What to do:
A – In the text on Concordance DAT imports, rewrite the paragraph beginning "The list of image files" as a short bulleted list that keeps its main facts.
B – Pick up the text on Concordance DAT imports after its final sentence and carry it on for a few sentences.

===== Text =====

Concordance imports all the DAT files from a given directory into the database.
The list of image files is listed in the .LOG file. There is a unique TIFF file for each DAT file crated. The image files are imported all at the same time through the Opticom Viewer interface.
Create the following files:
1. multi-line .DAT files containing information for each page of each file.
2. multi-line .LOG file containing a list of tiff images (OPTICOM Load images) that are associated with each defined page.
The .DAT file contains file meta data, with the exported text as the last field.
Export fields for the data are defined in the 'export fields' section (below).
Sample data are also provided in the 'sample data' data section (below).
The .DAT file contains a single comma delineated list of fields.
But... Rather than using the common notation
"field1","field2","field3"
notation, fields are delineated by substituting decimal 20 for ',', and decimal 254 for '"'.
Decimal 20 and decimal 254 are explicitly defined to NOT occur in any imported text.

===== Information provided =====

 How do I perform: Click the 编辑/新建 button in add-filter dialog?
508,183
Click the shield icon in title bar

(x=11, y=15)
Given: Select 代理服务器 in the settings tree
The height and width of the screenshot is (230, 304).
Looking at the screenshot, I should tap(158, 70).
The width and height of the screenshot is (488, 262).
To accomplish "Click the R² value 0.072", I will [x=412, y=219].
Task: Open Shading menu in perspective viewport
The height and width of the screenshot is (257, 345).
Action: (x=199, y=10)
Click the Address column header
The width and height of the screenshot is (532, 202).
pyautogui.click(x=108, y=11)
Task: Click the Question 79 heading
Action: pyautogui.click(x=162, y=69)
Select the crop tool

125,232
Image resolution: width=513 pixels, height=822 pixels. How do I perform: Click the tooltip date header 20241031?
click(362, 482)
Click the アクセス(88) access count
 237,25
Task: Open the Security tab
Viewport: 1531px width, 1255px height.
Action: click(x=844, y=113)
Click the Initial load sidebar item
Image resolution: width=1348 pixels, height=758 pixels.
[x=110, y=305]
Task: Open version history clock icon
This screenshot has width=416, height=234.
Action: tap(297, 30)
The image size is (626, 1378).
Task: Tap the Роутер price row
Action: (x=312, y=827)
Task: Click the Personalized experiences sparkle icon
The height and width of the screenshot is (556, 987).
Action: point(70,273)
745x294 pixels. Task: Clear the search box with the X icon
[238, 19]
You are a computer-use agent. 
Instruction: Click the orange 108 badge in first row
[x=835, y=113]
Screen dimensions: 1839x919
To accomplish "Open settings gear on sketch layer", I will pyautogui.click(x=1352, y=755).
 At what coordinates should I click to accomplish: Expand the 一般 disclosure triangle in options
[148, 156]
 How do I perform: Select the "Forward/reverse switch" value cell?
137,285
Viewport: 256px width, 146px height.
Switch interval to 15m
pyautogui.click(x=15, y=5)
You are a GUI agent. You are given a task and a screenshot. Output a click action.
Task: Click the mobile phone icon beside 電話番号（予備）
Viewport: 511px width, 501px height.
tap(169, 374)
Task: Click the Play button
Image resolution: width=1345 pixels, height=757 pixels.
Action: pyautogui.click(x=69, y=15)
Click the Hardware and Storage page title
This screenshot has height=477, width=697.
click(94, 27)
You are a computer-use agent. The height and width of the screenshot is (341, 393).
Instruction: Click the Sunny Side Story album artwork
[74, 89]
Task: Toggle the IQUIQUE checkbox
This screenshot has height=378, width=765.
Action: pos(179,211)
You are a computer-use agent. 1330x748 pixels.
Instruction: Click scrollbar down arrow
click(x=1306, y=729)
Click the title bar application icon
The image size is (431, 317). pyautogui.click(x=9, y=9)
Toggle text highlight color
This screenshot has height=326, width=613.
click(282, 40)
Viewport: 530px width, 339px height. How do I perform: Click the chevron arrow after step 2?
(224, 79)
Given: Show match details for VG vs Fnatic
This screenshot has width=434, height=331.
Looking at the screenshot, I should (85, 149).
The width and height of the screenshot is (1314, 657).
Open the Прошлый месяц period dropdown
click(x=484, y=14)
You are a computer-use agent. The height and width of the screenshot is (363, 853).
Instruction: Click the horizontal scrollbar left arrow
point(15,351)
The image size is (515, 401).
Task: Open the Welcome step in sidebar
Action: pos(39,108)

=====

Expected results:
A –
- The .LOG file lists the image files.
- Each DAT file has its own unique TIFF file.
- All image files are imported together through the Opticom Viewer interface.

B –
Newline values in the imported text are modified to be decimal 174.
The sample data:
to:Ken Davies
from:Sales
Subject:The year ahead
Text: A long discussion about the year ahead.
Looking forward to your comments.
Call me if you want to do lunch.
becomes:
(245)Ken Davies(245)(20)(245)Sales(245)(20)(245)The year ahead(245)(20)(245)A long discussion about the year ahead(174) Looking forward to your comments.(174) Call me if you want to do lunch.(174)(245)
where the values in brackets (245) (20) (174) are decimal byte values in the data stream.
The data fields in this example are pre-defined to be "to","from","subject","text".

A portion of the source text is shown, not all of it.